The Borrowers hereby authorize the Lender to charge any account of the Borrowers maintained with the Lender for all sums payable hereunder as and when such sums become due. If payment hereunder becomes due and payable on a day which is not a Business Day, the due date thereof shall be extended to the next succeeding Business Day, and interest shall be payable thereon at the rate specified during such extension. Credit shall be given for payments made, in the manner and at the times provided in the Loan Agreement. It is the intent of the parties that the rate of interest and other charges to the Borrowers under this Revolving Note shall be lawful; therefore, if for any reason the interest or other charges payable hereunder are found by a court of competent jurisdiction, in a final determination, to exceed the limit which the Lender may lawfully charge the Borrowers, then the obligation to pay interest or other charges shall automatically be reduced to such limit and, if any amount in excess of such limit shall have been paid, then such amount shall be refunded to the Borrowers.
The principal and all accrued interest hereunder may be prepaid by the Borrowers, in part or in full, at any time; provided, however, that if the Borrowers terminate the Loan Agreement prior to the Maturity Date, the Borrowers may be required to pay a prepayment fee as provided in Section 10 of the Loan Agreement.
The Borrowers waive the benefit of any law that would otherwise restrict or limit the Lender in the exercise of its right, which is hereby acknowledged, to set off against the Liabilities, without notice and at any time hereafter, any amounts owing from the Lender to the Borrowers. The Borrowers agree that the Lender shall not be liable for any error in judgment or mistakes of fact or law, other than for gross negligence.
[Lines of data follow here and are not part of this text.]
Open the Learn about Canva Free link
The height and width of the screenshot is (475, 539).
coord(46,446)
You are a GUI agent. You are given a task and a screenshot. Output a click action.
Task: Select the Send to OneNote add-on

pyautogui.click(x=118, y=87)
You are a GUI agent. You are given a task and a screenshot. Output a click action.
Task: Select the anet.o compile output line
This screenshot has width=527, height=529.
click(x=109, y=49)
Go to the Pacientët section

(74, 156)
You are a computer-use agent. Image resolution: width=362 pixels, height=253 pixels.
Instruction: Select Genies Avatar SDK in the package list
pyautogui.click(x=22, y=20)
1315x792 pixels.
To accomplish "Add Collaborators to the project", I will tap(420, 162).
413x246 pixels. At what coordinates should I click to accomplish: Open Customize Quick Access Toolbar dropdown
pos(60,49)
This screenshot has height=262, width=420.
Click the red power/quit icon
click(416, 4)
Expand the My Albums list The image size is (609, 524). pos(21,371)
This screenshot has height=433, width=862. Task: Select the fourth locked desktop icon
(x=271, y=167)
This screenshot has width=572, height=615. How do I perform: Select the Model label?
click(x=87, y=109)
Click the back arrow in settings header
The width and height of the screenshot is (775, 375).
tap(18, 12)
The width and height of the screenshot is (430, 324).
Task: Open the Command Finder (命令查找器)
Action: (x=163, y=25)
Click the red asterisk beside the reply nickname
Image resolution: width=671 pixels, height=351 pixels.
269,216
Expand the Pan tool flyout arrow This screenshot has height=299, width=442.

To the extent the Borrowers have any counterclaims, they agree to assert any and all such counterclaims (other than compulsory counterclaims) by separate action.
The Borrowers, any other party liable with respect to the Liabilities evidenced hereby and any and all endorsers and accommodation parties, and each one of them, if more than one, waive any and all presentment, demand, notice of dishonor, protest, and all other notices and demands in connection with the enforcement of the Lender's rights hereunder.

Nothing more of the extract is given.